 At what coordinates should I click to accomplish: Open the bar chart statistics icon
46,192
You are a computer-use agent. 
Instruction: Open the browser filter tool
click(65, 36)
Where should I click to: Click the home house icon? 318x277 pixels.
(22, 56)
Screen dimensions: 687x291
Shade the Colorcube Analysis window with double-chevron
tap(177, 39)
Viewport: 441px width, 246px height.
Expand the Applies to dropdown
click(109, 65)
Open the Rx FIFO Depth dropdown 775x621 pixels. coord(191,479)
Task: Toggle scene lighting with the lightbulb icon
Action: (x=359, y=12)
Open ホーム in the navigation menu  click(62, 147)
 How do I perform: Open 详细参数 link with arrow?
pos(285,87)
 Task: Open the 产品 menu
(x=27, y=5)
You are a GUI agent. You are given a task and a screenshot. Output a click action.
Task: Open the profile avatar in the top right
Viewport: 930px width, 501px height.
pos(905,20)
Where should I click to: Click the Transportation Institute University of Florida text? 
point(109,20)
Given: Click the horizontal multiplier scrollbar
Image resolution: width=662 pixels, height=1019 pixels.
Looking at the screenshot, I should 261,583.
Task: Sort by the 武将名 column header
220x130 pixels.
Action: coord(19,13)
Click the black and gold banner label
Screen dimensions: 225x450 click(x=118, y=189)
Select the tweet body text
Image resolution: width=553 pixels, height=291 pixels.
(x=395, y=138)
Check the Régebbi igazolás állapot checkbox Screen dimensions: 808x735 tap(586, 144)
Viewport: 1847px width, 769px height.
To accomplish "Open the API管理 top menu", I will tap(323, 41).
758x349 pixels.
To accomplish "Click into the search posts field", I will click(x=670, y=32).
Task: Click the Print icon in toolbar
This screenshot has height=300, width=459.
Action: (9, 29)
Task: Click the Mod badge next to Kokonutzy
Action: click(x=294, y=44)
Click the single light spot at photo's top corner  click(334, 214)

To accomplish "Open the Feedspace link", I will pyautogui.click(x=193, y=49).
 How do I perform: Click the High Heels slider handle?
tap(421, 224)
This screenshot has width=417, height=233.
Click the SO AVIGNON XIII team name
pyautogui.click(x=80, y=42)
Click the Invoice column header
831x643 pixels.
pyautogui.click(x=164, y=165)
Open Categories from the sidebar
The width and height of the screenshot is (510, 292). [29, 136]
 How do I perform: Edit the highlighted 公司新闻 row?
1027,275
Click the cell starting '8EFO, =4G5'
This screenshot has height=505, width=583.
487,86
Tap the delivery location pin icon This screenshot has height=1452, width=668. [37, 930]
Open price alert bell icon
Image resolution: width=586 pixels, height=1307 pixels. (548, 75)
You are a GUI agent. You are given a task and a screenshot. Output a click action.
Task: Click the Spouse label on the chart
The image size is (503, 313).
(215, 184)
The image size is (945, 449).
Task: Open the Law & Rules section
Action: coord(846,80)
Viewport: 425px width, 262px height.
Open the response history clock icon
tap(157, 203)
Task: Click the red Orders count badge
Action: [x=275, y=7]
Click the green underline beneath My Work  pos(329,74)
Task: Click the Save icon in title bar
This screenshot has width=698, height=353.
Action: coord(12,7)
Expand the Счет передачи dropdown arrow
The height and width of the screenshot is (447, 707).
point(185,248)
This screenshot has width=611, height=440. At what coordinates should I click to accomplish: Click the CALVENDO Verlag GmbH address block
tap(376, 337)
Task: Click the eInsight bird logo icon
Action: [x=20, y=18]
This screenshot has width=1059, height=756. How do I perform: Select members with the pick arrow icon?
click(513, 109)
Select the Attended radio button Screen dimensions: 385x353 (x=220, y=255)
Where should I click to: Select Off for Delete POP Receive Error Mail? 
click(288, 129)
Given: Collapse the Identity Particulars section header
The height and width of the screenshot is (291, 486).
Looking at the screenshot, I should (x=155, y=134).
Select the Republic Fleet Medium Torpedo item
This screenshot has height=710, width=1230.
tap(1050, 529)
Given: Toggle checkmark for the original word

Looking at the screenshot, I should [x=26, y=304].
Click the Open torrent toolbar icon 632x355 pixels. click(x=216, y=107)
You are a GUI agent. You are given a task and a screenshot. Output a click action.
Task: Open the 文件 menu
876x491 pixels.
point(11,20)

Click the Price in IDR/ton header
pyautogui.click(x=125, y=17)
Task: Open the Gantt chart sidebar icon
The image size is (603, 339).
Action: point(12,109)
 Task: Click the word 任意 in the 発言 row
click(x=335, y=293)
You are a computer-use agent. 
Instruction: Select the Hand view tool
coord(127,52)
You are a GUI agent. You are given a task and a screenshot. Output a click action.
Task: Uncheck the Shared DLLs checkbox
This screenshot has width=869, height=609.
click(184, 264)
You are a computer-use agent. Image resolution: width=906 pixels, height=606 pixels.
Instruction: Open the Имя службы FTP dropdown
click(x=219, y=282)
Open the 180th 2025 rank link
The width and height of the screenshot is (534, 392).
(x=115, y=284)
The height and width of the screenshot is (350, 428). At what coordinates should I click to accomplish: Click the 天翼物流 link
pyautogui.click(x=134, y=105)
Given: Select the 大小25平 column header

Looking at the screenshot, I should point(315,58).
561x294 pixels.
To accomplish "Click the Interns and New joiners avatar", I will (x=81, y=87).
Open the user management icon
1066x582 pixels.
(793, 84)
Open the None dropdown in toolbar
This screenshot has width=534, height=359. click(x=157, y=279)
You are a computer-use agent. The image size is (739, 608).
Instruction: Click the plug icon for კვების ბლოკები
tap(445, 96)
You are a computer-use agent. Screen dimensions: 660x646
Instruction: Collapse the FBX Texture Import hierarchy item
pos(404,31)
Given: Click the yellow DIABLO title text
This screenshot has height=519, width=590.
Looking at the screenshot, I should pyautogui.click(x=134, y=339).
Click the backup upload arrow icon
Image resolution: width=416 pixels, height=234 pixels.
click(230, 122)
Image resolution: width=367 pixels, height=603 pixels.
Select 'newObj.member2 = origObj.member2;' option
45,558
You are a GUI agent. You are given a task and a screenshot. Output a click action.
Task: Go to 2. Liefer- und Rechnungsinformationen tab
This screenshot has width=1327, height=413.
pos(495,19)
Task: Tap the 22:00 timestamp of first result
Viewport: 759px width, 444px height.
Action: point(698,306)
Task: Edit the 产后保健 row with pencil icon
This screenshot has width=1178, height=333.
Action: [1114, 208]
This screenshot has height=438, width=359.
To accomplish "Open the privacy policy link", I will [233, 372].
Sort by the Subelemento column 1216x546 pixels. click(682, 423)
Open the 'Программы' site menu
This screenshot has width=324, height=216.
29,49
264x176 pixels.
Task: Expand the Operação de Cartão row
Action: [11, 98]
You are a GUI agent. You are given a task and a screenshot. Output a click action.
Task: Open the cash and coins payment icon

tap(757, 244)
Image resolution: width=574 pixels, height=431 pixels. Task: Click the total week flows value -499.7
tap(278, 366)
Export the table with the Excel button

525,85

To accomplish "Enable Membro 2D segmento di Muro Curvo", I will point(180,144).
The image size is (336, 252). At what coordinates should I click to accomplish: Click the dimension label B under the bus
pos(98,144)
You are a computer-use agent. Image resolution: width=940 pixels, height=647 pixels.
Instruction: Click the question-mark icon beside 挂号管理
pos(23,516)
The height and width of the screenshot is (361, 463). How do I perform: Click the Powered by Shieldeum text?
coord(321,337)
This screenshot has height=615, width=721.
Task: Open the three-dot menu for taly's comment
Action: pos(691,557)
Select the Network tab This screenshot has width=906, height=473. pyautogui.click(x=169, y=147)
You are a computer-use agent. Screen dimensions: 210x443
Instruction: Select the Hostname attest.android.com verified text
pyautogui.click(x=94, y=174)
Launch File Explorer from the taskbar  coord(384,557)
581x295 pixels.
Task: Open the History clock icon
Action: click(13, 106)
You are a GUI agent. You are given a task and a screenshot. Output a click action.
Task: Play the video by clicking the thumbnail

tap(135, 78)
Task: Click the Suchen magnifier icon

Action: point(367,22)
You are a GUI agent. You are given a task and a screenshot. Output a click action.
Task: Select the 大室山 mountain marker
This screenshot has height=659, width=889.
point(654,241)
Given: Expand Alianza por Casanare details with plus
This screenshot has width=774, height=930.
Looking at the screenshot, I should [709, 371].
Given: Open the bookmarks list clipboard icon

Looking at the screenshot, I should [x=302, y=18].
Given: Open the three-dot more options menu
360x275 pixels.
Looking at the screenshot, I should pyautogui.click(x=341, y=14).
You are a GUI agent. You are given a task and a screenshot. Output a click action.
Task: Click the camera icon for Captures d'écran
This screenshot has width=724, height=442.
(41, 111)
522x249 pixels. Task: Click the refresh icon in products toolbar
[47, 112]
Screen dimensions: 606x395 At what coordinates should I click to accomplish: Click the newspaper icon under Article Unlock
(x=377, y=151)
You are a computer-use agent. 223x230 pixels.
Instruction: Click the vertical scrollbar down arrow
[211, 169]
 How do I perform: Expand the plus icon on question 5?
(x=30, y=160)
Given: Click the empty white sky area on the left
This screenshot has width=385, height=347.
══════
• TASK DESCRIPTION: Please go through the data above and copy each line that has the word "title".

• EXERCISE RESULT:
Task: Click the Save icon in title bar
Given: Click the yellow DIABLO title text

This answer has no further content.